Animal Planet Australia: Wild Extremes
The aquarium's newest permanent exhibit depicts a river gorge in the northern region of outback Australia. The earth in this harsh land is deep and rich red, including the soil, the sand, and the rock.
From saltwater crocodiles to birds that can't fly, the animals of the Northern Territory are as diverse as they are plentiful. The landscape shifts from desert plains to waterfalls that reach for the sky. Welcoming, friendly and laid back, the Northern Territory of Australia is a haven for those that want to connect with nature.
The exhibit features more than 50 plants, all indigenous to Australia, a 35-foot waterfall over which 1,000 gallons a minute tumble, 1,800 Australian animals, and 60,000 gallons of fresh water that circulates in the seven Australian-themed exhibits. Set aside about 30 minutes for this exhibit.
The main aquarium is designed so visitors move in one direction along a path illuminated with spot lighting. It's not easy to move ahead or backtrack, so it's best to plan to go through this area without breaks. Allow a minimum of 45 minutes. But depending on the crowds and your pace, it could take much longer.
Main Level: Wings in the Water, a large pool of rays, is the first stop. Frequently divers, doing maintenance or facilitating animal encounters, join the rays in the pool.
Level Two: An escalator leads up to Maryland: Mountains to the Sea, which shows a series of local habitats with creatures ranging from the Maryland's famous blue crab to the more obscure striped burrfish.
Level Three: A moving ramp that crosses over the ray pool and up to level three, where a display of frolicking puffins greet guests.
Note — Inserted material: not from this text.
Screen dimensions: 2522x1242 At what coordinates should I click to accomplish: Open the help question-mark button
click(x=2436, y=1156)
Visitors follow the exhibits along the wall to a revolving door at the base of an escalator.
Level Four: Head up to the sun-filled rainforest exhibit in the glass pyramid that tops the Baltimore Aquarium. Golden lion tamarins and pygmy marmosets play among the treetops, while piranhas swim in an open tank, and a tarantula lives in a glass-enclosed log. Exiting the rainforest, visitors head back down an escalator and are dropped at the top of a spiral ramp.
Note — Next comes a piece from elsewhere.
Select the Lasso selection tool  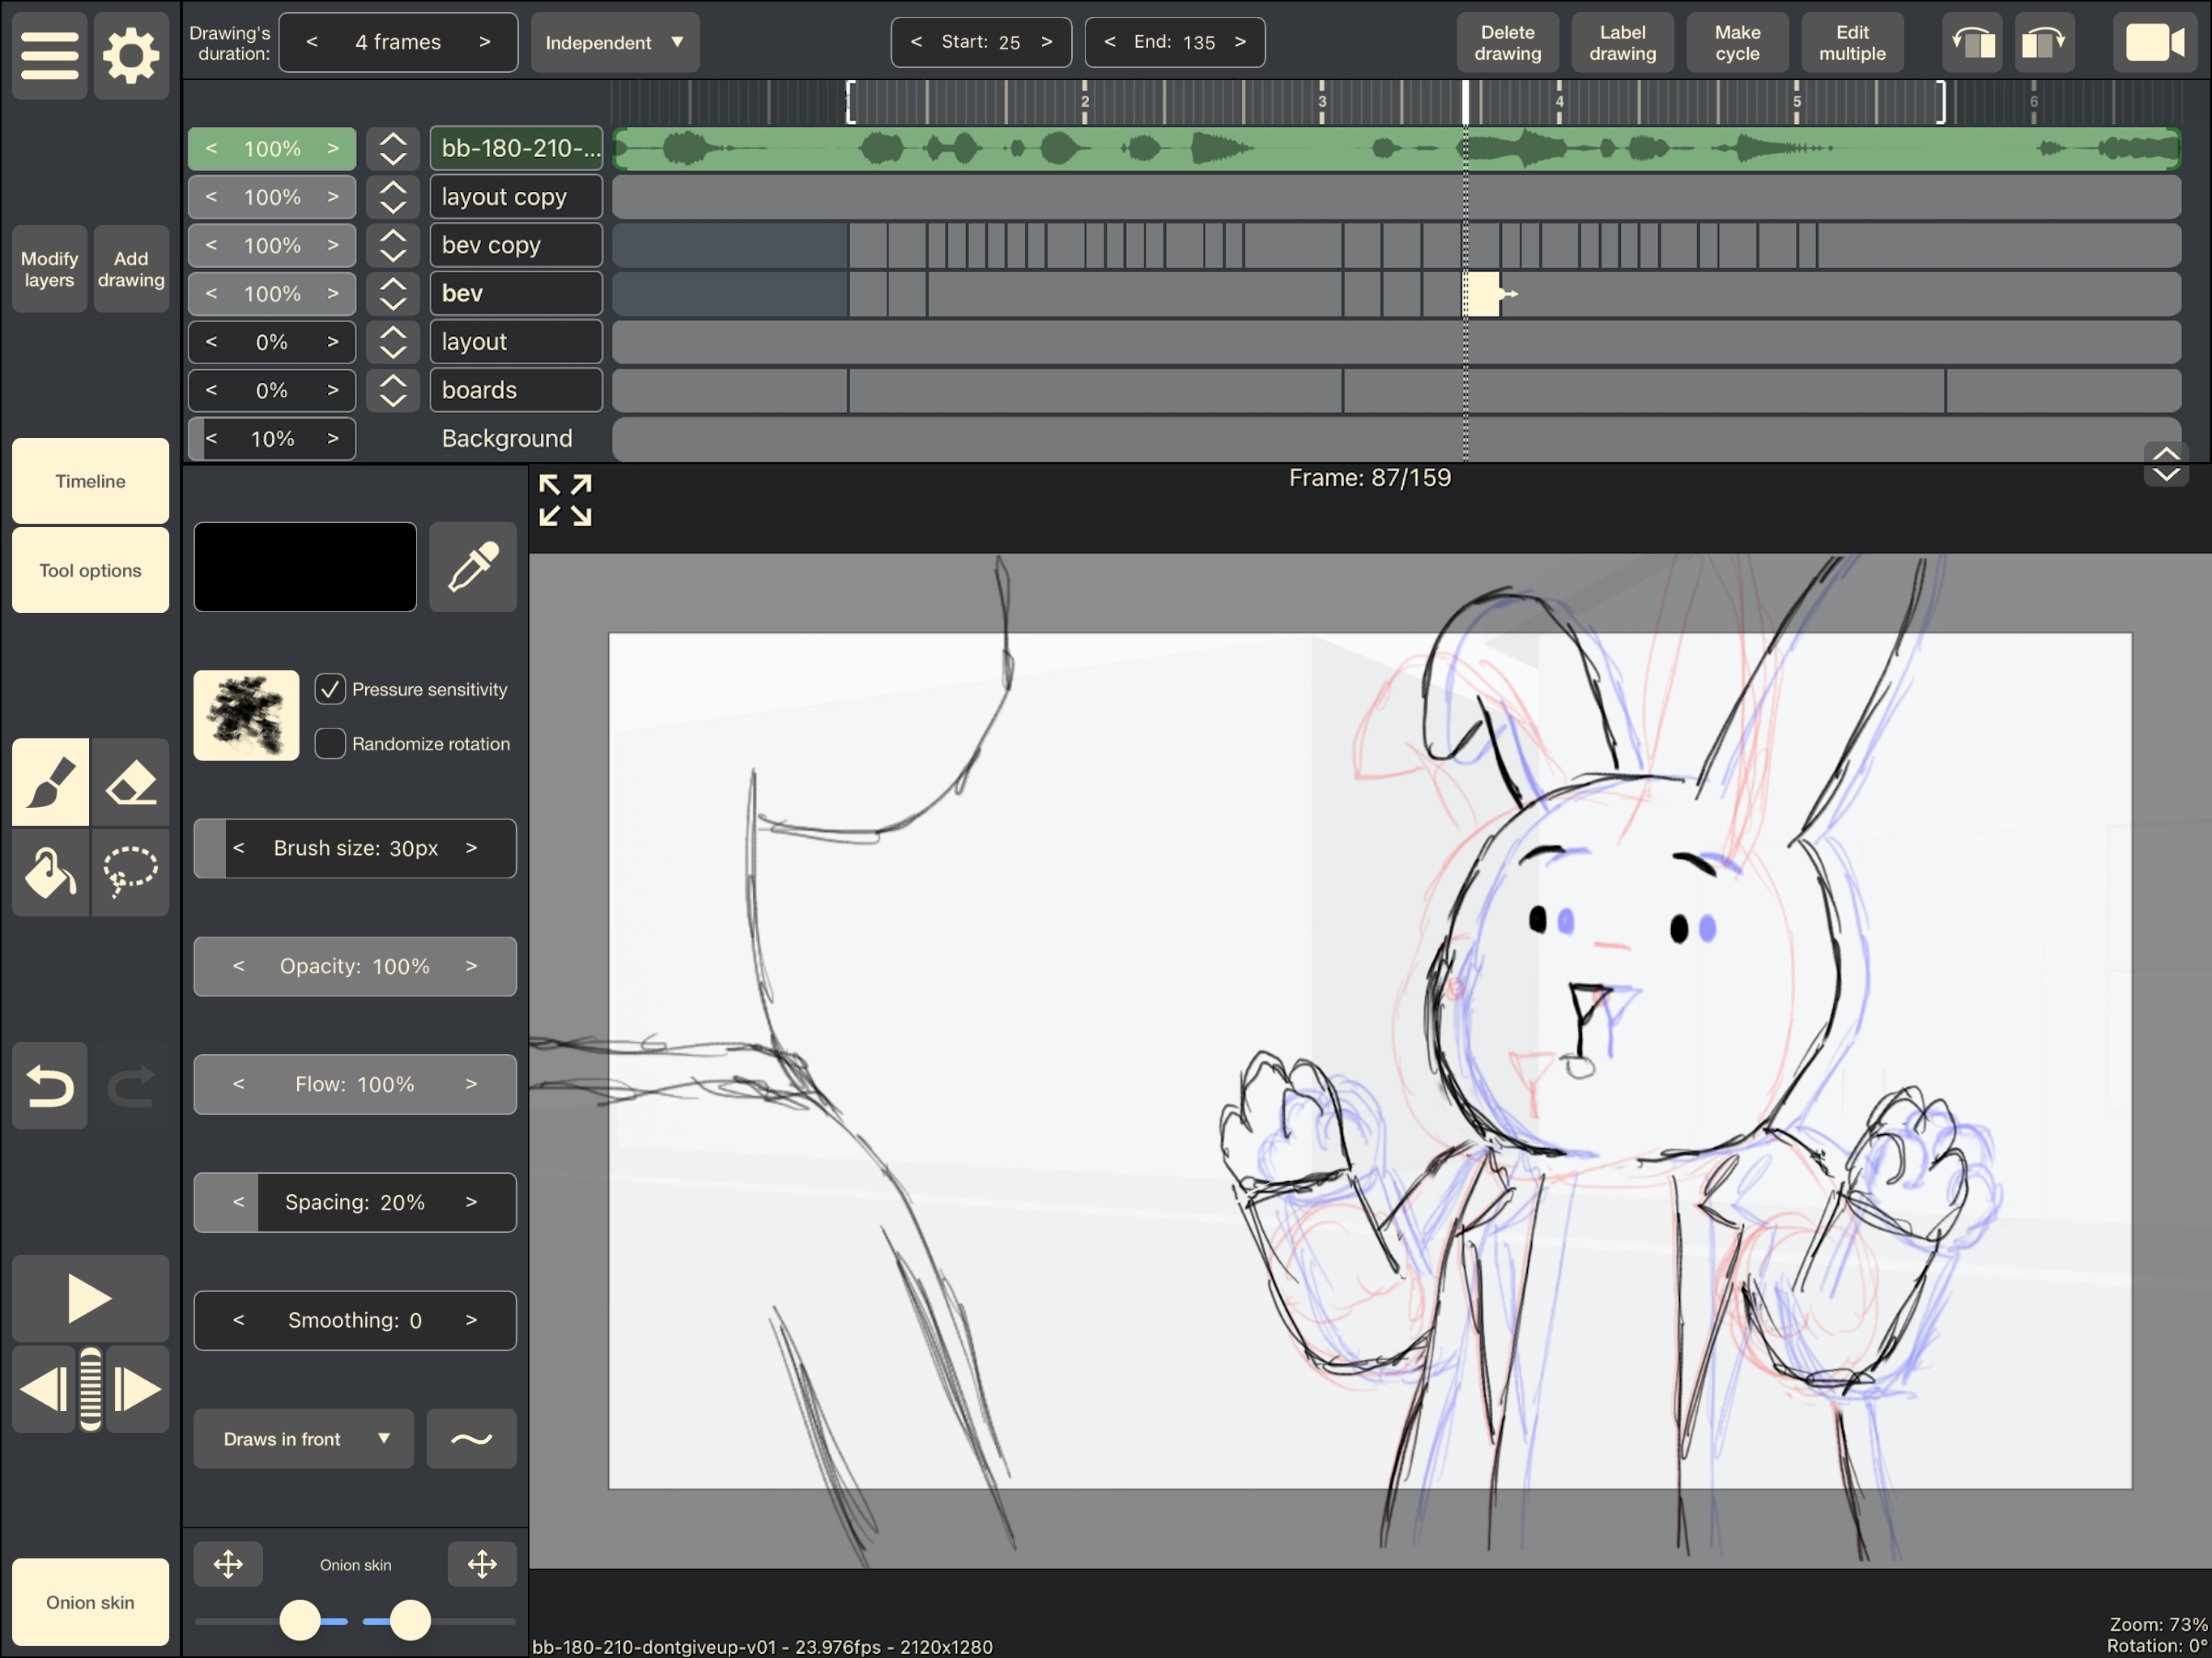131,873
Open Ocean Exhibit: Surrounded by an open pool of coral reef fish, the ramp coils down through the depths of shark territory. Tiger sharks and hammerheads are among the species circling visitors as they descend to the Aquarium's lowest level. There they get another peek at the ray pool from under the water before exiting up to the lobby.
Marine Mammal Pavilion
An enclosed bridge joins the main building with the Baltimore Aquarium's dolphin show amphitheater. Arrive 15 minutes before your scheduled show time. To stay dry, avoid the "splash zone" seats in the first several rows.